It is impossible to imagine this kind of attitude to ochlos in Greece. Ochlos is degenerating but full-powered demos, whereas vulgus in Rome initially has no real power. The existence of vulgus is a specific feature of Rome, and this fact is reflected in the works of Roman authors.

The Role of Crowd Activities in the Political Life of Ancient Greece The author makes an attempt to find any traces of crowd activities in the political life of pre-Hellenistic Greece analysing some cases of alleged unorganised mass activities (Athenian revolt against Cleomenes and Isagoras in 508/7 B. C., Alcibiades return to Piraeus and the trial over the Arginusae victors during the Peloponnesian war, skytalismos in Argos in 370 B. C., and some others). The author compares crowd actions in classical Greece with that in Hellenisctic Egypt (the uprising of masses in Alexandria against Agathocles in 204/3 B. C.) to show the difference in peoples conduct.

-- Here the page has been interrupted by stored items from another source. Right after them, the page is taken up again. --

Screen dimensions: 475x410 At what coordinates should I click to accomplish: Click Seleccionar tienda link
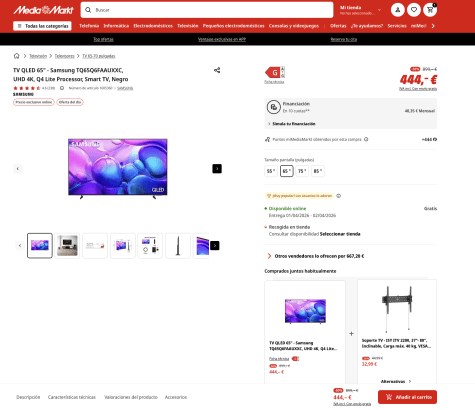340,234
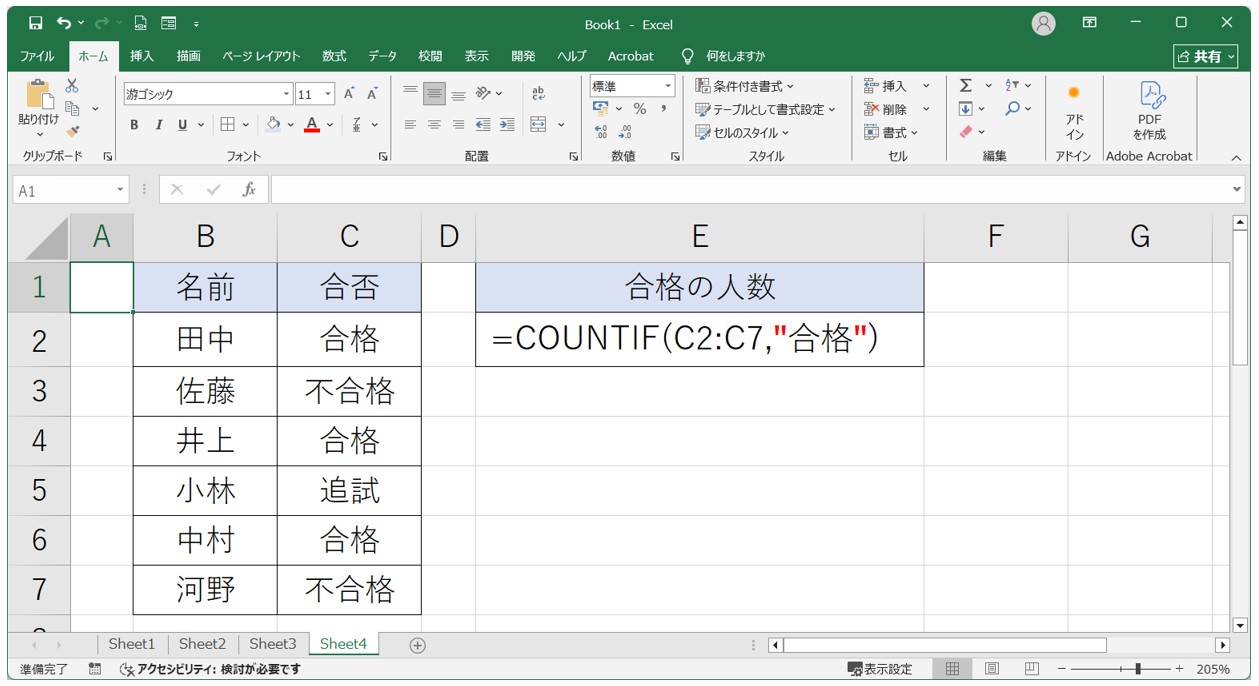This screenshot has width=1259, height=686.
Task: Open 条件付き書式 conditional formatting
Action: [746, 86]
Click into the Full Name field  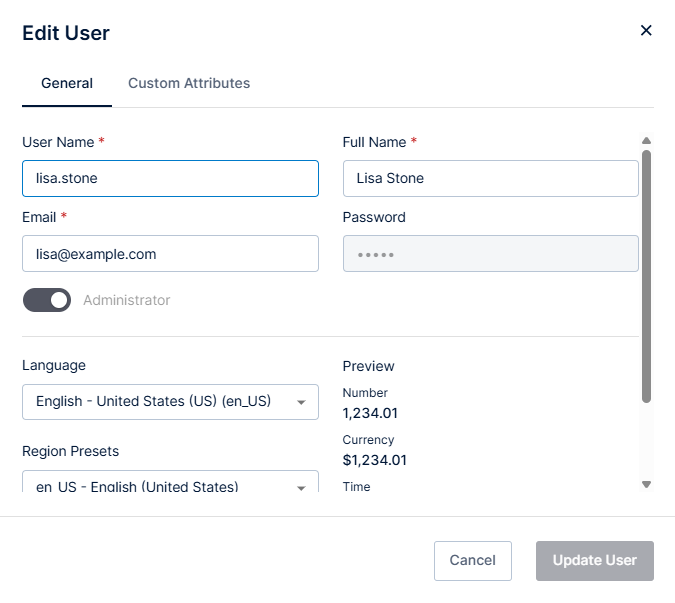click(490, 179)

First, it is necessary to define my field clearly. What does the word crowd mean? However, for sociologists it is an incidental aggregation, held together by a relatively extrinsic and temporary bond, for psychologists it is a group whose cooperation is relatively occasional and temporary, as opposed to that which is either instinctively or reflectively determined. Even more, a crowd whose performances are particularly capricious and violent is called a mob (Dictionary of Philosophy and Psychology). As for social historians and classicists, the picture is quite different.

They usually substitute the notion crowd for the notion masses. For historical study, crowd may be defined as group of persons with common traditions intentionally acting together outside existing channels to achieve one or more specifically defined goals (D. Herder).

It is very difficult to form a realistic view of the notion crowd concerning the reality of classical Greece, but Ill try to show its place in Greek social and political history, with two important limitations. First, my analysis will cover primarily the classical period, i.e. the fifth and fourth centuries BC. Second, I will deal mostly with so-called political crowds, i.e., people gatherings which influenced the political life of the ancient Greek cities. So, when Plato describes beautiful boys and a crowd of people following behind them, this case will interest me only if it has political consequences.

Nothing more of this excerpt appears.